The Chinese equity market is lower today, with the Nikkei and ASX 200 following suit, although well off their early morning lows. Volumes have been good again, which will always be the case when volatility is high. However, it has to be said that on a positive note the selling hasn’t been totally broad-based, with investors happy to rotate into defensive names.
AUD/USD respecting its short-term trend lower
The AUD/USD has found buyers today. However, if we focus on the two-hour chart you can see a lack of conviction to break the short-term downtrend at $0.8350. Today’s Aussie employment report doesn’t change the rate-cut argument at all and, while the headline print was strong, all the job creation came from part-time jobs. Unemployment is at its highest level in over a decade.
EUR/USD also looks very interesting, especially ahead of today’s second Targeted Long-Term Refinancing Operation (TLTRO). The pair has broken out of a rather pronounced wedge pattern and would be targeting the $1.2900 area, although it still needs to print a higher high.
I am hugely sceptical it can trade to $1.2900 – we would need to see an all-out collapse in US bond yields for this to occur.
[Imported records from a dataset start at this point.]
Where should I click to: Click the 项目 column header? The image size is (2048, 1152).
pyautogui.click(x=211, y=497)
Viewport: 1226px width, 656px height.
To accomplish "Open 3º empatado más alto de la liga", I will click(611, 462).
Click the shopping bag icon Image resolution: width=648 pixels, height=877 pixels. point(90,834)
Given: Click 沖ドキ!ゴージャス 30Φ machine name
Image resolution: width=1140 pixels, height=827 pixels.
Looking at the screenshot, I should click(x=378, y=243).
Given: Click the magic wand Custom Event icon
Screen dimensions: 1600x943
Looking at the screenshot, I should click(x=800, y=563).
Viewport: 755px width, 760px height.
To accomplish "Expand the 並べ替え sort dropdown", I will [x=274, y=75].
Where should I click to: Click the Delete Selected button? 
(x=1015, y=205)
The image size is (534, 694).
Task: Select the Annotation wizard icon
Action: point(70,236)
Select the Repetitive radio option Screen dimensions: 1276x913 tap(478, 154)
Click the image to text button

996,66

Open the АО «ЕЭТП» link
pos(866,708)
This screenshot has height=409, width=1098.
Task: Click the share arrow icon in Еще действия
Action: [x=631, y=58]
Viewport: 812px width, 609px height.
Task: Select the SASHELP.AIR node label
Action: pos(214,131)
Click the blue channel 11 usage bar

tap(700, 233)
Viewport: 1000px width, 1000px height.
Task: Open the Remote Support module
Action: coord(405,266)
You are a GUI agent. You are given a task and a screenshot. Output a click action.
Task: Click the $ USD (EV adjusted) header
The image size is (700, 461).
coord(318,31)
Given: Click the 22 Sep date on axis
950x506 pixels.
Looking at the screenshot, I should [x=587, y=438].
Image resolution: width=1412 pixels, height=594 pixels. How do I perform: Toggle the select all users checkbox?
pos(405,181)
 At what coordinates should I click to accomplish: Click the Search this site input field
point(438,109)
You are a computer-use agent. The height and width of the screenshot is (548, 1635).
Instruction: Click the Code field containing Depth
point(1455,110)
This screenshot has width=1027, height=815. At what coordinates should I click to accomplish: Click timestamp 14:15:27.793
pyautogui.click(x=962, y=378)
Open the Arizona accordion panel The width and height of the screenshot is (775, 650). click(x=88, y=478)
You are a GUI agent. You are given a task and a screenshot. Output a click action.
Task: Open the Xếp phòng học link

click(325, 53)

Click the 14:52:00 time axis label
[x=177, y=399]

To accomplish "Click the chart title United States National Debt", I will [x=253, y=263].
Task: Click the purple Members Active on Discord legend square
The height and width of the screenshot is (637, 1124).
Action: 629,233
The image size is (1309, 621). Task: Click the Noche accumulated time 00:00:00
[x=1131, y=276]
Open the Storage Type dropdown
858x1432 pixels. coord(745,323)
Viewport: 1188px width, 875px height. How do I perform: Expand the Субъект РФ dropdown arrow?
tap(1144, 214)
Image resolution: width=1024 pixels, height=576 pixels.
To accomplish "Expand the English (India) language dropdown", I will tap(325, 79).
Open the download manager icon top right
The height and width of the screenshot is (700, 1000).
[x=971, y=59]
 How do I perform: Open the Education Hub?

Short-term price action should be dictated to by the level of funds taken by European banks, although it’s hard to think the take-up will be that great. Many would argue they don’t need the capital and the only country with any compelling yield is Greece. A general election in 2015 is looking more and more likely so, if anything, I think you’d be more likely to short Greek debt right now.
A weaker open is expected at this stage, with all eyes on the second TLTRO and Greek bond market. The 45% rally in the VIX this week speaks volumes, though, and fund managers seem to be hedging downside risks in equities in a dramatic fashion. Expect more drama throughout the rest of the year.